Problem to solve: From the line with "Sort by FORMA column header" through the line with "Screen dimensions: 839x881", repeat the entries verbatim, both end lines included, and add nothing.

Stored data
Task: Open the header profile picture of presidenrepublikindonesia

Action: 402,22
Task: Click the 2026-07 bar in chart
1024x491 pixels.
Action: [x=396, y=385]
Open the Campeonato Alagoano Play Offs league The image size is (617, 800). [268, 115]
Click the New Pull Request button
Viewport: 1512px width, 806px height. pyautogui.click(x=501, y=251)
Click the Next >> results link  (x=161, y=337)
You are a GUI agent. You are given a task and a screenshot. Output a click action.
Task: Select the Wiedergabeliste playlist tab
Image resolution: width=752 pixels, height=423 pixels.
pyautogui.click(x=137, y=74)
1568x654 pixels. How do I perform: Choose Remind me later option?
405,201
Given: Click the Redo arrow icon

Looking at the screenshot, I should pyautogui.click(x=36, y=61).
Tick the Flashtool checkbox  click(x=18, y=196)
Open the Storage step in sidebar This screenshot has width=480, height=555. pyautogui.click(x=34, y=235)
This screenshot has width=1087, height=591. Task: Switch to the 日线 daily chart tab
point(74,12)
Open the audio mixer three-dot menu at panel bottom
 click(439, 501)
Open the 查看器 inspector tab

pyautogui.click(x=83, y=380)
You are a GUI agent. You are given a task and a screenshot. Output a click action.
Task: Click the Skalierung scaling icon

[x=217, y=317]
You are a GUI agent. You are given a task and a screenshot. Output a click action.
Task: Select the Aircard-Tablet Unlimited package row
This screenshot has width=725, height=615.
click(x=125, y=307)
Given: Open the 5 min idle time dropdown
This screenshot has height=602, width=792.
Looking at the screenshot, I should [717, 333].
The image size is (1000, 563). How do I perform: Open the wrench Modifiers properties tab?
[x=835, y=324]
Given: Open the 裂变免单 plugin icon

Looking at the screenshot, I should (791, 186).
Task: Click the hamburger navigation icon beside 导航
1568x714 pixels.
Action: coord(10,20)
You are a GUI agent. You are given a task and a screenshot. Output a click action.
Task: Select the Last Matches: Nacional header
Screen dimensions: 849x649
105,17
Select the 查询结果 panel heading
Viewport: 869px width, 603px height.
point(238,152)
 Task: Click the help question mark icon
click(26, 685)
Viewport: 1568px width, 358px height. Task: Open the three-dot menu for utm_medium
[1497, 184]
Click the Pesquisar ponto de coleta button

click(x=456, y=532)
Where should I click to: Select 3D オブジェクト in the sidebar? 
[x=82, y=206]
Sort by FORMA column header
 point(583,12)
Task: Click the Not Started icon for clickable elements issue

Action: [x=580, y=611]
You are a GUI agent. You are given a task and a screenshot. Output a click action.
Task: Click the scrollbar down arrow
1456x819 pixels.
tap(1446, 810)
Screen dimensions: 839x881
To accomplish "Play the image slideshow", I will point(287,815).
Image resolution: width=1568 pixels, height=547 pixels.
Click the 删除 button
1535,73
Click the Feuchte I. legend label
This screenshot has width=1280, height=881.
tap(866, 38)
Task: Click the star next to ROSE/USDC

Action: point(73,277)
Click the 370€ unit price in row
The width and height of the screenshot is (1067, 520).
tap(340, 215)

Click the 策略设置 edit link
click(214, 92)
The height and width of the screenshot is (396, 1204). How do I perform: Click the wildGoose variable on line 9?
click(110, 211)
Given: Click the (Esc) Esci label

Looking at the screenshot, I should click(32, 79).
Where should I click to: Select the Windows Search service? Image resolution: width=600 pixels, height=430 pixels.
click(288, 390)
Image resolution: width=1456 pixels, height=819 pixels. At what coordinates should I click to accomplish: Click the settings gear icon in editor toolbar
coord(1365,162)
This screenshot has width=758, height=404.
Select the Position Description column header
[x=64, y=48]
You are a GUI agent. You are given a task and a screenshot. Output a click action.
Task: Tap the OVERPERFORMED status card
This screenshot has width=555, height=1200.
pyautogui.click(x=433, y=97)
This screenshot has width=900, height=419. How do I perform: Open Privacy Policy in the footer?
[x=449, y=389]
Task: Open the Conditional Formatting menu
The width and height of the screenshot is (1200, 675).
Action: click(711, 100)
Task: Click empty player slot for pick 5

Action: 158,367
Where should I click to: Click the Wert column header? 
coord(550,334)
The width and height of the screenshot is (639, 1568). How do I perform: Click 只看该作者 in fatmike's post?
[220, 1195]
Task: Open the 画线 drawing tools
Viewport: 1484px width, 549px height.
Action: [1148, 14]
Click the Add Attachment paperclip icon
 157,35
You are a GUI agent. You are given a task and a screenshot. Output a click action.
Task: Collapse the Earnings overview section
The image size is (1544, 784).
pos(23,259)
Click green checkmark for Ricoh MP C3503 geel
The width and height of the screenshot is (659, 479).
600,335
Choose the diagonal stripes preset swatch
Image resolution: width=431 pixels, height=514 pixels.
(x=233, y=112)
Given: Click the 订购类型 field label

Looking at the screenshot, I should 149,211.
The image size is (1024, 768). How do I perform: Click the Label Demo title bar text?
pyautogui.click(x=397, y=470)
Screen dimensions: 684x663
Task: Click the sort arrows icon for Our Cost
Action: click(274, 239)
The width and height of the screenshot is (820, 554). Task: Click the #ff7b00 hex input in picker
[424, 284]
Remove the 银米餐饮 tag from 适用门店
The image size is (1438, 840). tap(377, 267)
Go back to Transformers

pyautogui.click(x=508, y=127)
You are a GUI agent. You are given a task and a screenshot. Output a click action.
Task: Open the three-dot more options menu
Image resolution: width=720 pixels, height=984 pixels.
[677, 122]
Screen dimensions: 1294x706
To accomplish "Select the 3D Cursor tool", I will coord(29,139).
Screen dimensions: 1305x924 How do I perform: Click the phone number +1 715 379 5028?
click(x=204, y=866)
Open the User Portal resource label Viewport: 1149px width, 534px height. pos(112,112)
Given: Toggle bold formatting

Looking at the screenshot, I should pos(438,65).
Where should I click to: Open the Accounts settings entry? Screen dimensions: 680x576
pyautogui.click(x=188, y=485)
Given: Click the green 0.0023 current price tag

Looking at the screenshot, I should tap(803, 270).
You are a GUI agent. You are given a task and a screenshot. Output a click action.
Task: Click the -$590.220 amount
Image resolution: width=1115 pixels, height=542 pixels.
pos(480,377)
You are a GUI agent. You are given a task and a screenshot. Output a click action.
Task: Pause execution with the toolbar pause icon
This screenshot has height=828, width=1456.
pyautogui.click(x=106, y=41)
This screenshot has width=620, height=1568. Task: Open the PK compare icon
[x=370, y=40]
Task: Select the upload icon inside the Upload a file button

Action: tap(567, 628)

Result:
Sort by FORMA column header
 point(583,12)
Task: Click the Not Started icon for clickable elements issue

Action: [x=580, y=611]
You are a GUI agent. You are given a task and a screenshot. Output a click action.
Task: Click the scrollbar down arrow
1456x819 pixels.
tap(1446, 810)
Screen dimensions: 839x881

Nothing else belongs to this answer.